One time, while discussing how to keep our peace of mind no matter what in a Tongue Fu!® workshop, I put up a power point slide with “No one can make you unhappy or upset without your consent” … an adaptation of Eleanor Roosevelt’s quote “No one can make you FEEL INFERIOR without your consent.”
A gruff construction boss stood up in the back of the ballroom and said, “Sam, you’re pulling a Pollyanna with this one. You have no idea the kind of people I work with. Do you mean if someone’s YELLING at me, that’s not supposed to make me mad?”
A woman raised her hand and said, “I agree with this because I’ve lived through it.
I’m a surgical nurse. I work with a neurosurgeon who’s a bully. He’s the most abrasive individual I’ve ever met. He’s a brilliant physician, he has zip people skills.
Last year, I was a fraction of a second late handing him an instrument in surgery. He berated me in front of my peers. He humiliated me in front of the team. It took all my professionalism just to continue with the operation and not walk out.
On the drive home, I kept thinking about what he had done. The more I re-lived it, the more upset I got. When I got home, I sat down at the dinner table, told my husband what happened and said, ‘That doctor makes me so MAD.’
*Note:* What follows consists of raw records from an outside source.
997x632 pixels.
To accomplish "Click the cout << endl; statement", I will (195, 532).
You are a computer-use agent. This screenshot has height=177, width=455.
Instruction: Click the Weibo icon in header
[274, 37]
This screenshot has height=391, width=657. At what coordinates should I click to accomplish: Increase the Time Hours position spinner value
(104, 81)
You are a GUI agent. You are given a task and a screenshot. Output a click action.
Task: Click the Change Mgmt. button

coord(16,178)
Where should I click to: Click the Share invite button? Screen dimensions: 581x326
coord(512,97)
My husband had heard this before. He said, ‘Judy, what time is it?’
‘7 o’clock.’
‘What time did this happen?’
‘9 o’clock this morning.’
He said, ‘Judy, is it the doctor who’s making you mad?’
And with that, he got up and left the table.
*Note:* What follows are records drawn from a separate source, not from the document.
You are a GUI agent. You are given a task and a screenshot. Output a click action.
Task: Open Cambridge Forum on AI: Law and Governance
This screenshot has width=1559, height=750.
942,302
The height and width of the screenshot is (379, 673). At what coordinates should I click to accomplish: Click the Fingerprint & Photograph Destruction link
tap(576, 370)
I sat there and thought about it.
I realized, it wasn’t the doctor who was making me mad. The doctor wasn’t even in the room.
I was the one who had given him a ride home in my car.
I was the one who had set him a place at my dinner table.
I decided that never again was that doctor welcome in my home or in my head. I was no longer going to give him the power to poison my personal life. From then on, that doctor was staying at the hospital and never again was I going to allow him to ruin my precious time with my family.”
Who do YOU take home with you?
Who do you give a ride to in your car?
Who do you set a place for at your dinner table?
Can you decide, right now, that person is no longer welcome in your home or head?
Can you get really clear that you are no longer going to give that person the power to poison your personal life?
From now on, can you leave that person at work (or wherever you encountered him/her) and never again allow him/her to ruin your previous time with your loved ones?
Our quality of life is directly proportionate to who and what we give our attention to.
Our peace of mind is in our mental hands.
There are many people who choose to show up with integrity, who choose to add value.
There are many things right with our world, many blessings for which to be grateful.
If we want a life where the light is on in our eyes, let’s give our attention to the blessings, not the burdens, to what’s right with the world vs. what’s wrong. Let’s choose to focus on the people who act with compassion and treat others with respect, not on those who don’t.